From thence you will see the Doubs running below you in a very deep
and dark ravine.'

I thanked them, and soon found that they had told me right. There,
unmistakable, a gash in the forest and across the intervening fields
of grass, was the run of the timber.

When I had climbed almost to the top, I looked behind me to take my
last view of the north. I saw just before me a high isolated rock;
between me and it was the forest. I saw beyond it the infinite plain
of Alsace and the distant Vosges. The cliff of limestone that bounded
that height fell sheer upon the tree-tops; its sublimity arrested me,
and compelled me to record it.

'Surely,' I said, 'if Switzerland has any gates on the north they are
these.' Then, having drawn the wonderful outline of what I had seen, I
went up, panting, to the summit, and, resting there, discovered
beneath me the curious swirl of the Doubs, where it ran in a dark gulf
thousands of feet below. The shape of this extraordinary turn I will
describe in a moment.
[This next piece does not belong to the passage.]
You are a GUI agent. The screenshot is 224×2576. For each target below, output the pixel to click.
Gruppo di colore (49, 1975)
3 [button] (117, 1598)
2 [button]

Let me say, meanwhile, that there was no
precipice or rock between me and the river, only a down, down, down
through other trees and pastures, not too steep for a man to walk, but
steeper than our steep downs and fells in England, where a man
hesitates and picks his way. It was so much of a descent, and so long,
that one looked above the tree-tops. It was a place where no one would
care to ride.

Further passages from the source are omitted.